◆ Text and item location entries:
------------------------------------------------------------------------

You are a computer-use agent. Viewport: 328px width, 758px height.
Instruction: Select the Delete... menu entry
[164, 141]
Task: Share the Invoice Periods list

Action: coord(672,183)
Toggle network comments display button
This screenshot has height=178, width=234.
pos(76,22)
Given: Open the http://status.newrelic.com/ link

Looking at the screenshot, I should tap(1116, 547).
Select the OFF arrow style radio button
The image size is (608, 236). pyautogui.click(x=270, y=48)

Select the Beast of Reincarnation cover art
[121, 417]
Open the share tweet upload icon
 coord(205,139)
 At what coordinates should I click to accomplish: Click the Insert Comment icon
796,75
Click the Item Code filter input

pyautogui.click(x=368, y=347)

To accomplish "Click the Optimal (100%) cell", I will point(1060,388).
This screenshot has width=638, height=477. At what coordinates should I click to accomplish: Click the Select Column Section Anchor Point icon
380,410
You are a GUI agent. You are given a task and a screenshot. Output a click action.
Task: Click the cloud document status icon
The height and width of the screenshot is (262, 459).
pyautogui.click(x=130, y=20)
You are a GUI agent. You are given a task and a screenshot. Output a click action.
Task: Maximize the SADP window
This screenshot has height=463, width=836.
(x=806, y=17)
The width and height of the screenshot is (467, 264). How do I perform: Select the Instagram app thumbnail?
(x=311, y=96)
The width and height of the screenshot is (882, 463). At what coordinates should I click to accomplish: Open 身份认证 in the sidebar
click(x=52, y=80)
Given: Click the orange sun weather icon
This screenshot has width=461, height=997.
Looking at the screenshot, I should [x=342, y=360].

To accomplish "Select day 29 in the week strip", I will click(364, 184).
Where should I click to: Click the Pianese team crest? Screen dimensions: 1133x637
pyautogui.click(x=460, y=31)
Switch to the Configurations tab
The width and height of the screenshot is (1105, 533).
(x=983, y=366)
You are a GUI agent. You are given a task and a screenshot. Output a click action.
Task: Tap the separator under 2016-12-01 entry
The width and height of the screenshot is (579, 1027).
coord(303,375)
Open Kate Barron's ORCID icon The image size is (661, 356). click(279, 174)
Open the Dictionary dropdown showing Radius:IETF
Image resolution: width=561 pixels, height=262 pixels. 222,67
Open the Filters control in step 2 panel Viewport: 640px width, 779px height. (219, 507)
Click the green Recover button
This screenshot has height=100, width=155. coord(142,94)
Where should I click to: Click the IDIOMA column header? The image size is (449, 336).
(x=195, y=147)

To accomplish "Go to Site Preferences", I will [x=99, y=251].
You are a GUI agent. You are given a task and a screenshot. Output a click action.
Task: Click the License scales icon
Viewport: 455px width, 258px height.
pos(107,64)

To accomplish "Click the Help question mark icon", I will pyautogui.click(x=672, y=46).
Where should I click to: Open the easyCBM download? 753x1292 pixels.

------------------------------------------------------------------------

◆ Problem requirements:
Format all of the material above as a Markdown table with the columns No. and Line. Put one line per row, number the rows in order, and leave out blank lines.

◆ Response:
| No. | Line |
|---|---|
| 1 | You are a computer-use agent. Viewport: 328px width, 758px height. |
| 2 | Instruction: Select the Delete... menu entry |
| 3 | [164, 141] |
| 4 | Task: Share the Invoice Periods list |
| 5 | Action: coord(672,183) |
| 6 | Toggle network comments display button |
| 7 | This screenshot has height=178, width=234. |
| 8 | pos(76,22) |
| 9 | Given: Open the http://status.newrelic.com/ link |
| 10 | Looking at the screenshot, I should tap(1116, 547). |
| 11 | Select the OFF arrow style radio button |
| 12 | The image size is (608, 236). pyautogui.click(x=270, y=48) |
| 13 | Select the Beast of Reincarnation cover art |
| 14 | [121, 417] |
| 15 | Open the share tweet upload icon |
| 16 |  coord(205,139) |
| 17 |  At what coordinates should I click to accomplish: Click the Insert Comment icon |
| 18 | 796,75 |
| 19 | Click the Item Code filter input |
| 20 | pyautogui.click(x=368, y=347) |
| 21 | To accomplish "Click the Optimal (100%) cell", I will point(1060,388). |
| 22 | This screenshot has width=638, height=477. At what coordinates should I click to accomplish: Click the Select Column Section Anchor Point icon |
| 23 | 380,410 |
| 24 | You are a GUI agent. You are given a task and a screenshot. Output a click action. |
| 25 | Task: Click the cloud document status icon |
| 26 | The height and width of the screenshot is (262, 459). |
| 27 | pyautogui.click(x=130, y=20) |
| 28 | You are a GUI agent. You are given a task and a screenshot. Output a click action. |
| 29 | Task: Maximize the SADP window |
| 30 | This screenshot has height=463, width=836. |
| 31 | (x=806, y=17) |
| 32 | The width and height of the screenshot is (467, 264). How do I perform: Select the Instagram app thumbnail? |
| 33 | (x=311, y=96) |
| 34 | The width and height of the screenshot is (882, 463). At what coordinates should I click to accomplish: Open 身份认证 in the sidebar |
| 35 | click(x=52, y=80) |
| 36 | Given: Click the orange sun weather icon |
| 37 | This screenshot has width=461, height=997. |
| 38 | Looking at the screenshot, I should [x=342, y=360]. |
| 39 | To accomplish "Select day 29 in the week strip", I will click(364, 184). |
| 40 | Where should I click to: Click the Pianese team crest? Screen dimensions: 1133x637 |
| 41 | pyautogui.click(x=460, y=31) |
| 42 | Switch to the Configurations tab |
| 43 | The width and height of the screenshot is (1105, 533). |
| 44 | (x=983, y=366) |
| 45 | You are a GUI agent. You are given a task and a screenshot. Output a click action. |
| 46 | Task: Tap the separator under 2016-12-01 entry |
| 47 | The width and height of the screenshot is (579, 1027). |
| 48 | coord(303,375) |
| 49 | Open Kate Barron's ORCID icon The image size is (661, 356). click(279, 174) |
| 50 | Open the Dictionary dropdown showing Radius:IETF |
| 51 | Image resolution: width=561 pixels, height=262 pixels. 222,67 |
| 52 | Open the Filters control in step 2 panel Viewport: 640px width, 779px height. (219, 507) |
| 53 | Click the green Recover button |
| 54 | This screenshot has height=100, width=155. coord(142,94) |
| 55 | Where should I click to: Click the IDIOMA column header? The image size is (449, 336). |
| 56 | (x=195, y=147) |
| 57 | To accomplish "Go to Site Preferences", I will [x=99, y=251]. |
| 58 | You are a GUI agent. You are given a task and a screenshot. Output a click action. |
| 59 | Task: Click the License scales icon |
| 60 | Viewport: 455px width, 258px height. |
| 61 | pos(107,64) |
| 62 | To accomplish "Click the Help question mark icon", I will pyautogui.click(x=672, y=46). |
| 63 | Where should I click to: Open the easyCBM download? 753x1292 pixels. |